» Exercise directions
Pick out every line in the records below that contains the word "resolution", and copy each one.

» Data pulled from a collection

===

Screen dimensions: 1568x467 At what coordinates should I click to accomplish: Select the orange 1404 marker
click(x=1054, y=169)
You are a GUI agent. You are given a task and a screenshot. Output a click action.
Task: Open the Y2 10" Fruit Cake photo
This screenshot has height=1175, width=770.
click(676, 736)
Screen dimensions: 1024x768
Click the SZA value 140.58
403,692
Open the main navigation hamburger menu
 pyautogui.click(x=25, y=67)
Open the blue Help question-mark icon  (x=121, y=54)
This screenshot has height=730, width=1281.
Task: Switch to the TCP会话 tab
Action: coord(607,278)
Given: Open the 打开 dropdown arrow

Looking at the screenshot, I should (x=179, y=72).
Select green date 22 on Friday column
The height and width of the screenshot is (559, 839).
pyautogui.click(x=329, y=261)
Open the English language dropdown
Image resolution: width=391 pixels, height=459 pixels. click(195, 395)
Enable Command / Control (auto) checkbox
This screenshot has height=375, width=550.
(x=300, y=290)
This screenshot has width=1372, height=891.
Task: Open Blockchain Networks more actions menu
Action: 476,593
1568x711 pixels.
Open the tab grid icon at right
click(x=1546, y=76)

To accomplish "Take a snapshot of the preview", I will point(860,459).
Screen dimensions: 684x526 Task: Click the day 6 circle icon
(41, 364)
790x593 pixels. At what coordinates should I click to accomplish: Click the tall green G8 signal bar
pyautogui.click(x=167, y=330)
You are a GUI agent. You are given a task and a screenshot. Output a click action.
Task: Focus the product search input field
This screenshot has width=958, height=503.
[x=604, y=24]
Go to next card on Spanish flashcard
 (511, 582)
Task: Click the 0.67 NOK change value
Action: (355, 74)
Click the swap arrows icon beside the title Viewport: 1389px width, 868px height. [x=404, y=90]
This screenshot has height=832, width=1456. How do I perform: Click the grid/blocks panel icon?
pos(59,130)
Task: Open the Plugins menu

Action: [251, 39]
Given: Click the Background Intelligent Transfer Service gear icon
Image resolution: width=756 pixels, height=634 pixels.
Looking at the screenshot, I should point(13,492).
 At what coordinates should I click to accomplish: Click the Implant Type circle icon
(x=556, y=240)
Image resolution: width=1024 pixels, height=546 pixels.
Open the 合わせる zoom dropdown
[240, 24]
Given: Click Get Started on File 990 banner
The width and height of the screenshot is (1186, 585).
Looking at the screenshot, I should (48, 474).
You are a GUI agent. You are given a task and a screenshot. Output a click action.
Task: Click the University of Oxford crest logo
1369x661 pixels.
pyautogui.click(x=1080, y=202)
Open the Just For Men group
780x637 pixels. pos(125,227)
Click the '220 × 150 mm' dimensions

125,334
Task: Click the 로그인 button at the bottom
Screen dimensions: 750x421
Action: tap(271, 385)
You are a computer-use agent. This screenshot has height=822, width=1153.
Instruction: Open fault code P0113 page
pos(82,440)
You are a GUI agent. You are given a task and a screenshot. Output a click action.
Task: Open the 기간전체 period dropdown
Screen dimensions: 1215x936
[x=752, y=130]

===

» Complete response
Image resolution: width=391 pixels, height=459 pixels. click(195, 395)
Image resolution: width=756 pixels, height=634 pixels.
Image resolution: width=1024 pixels, height=546 pixels.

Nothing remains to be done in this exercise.